Data entries
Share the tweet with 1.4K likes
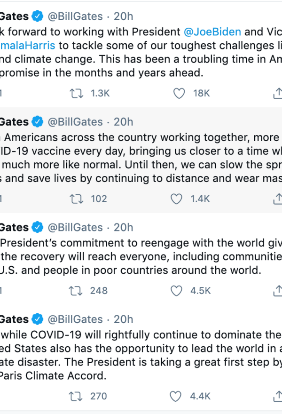 tap(277, 199)
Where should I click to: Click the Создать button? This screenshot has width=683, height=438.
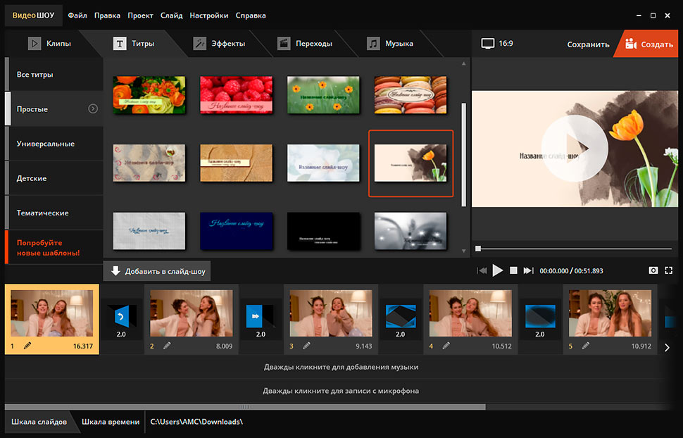[x=648, y=44]
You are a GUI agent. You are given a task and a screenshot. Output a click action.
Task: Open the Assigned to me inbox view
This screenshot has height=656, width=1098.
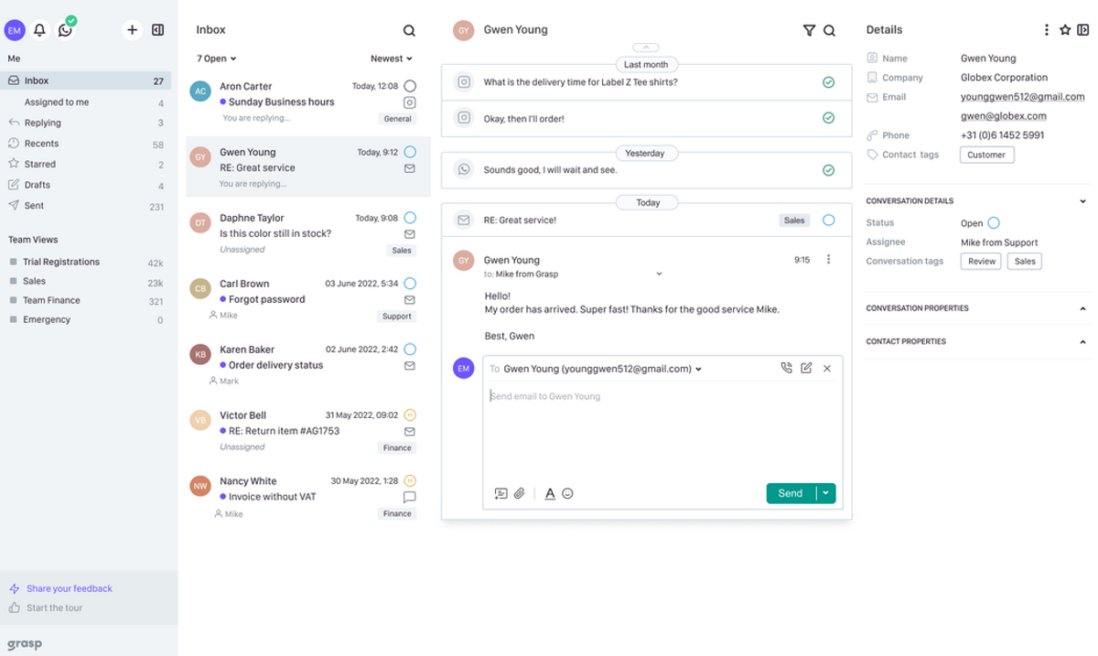coord(55,102)
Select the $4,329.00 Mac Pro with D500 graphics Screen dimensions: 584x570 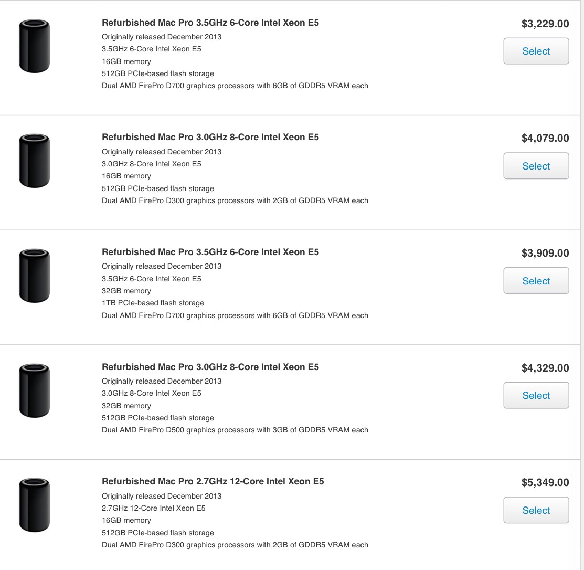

Exercise goal ▸ For each record above, write out every line exactly and skip the pictures.

Task answer ▸
Share the tweet with 1.4K likes
 tap(277, 199)
Where should I click to: Click the Создать button? This screenshot has width=683, height=438.
[x=648, y=44]
You are a GUI agent. You are given a task and a screenshot. Output a click action.
Task: Open the Assigned to me inbox view
This screenshot has height=656, width=1098.
coord(55,102)
Select the $4,329.00 Mac Pro with D500 graphics Screen dimensions: 584x570 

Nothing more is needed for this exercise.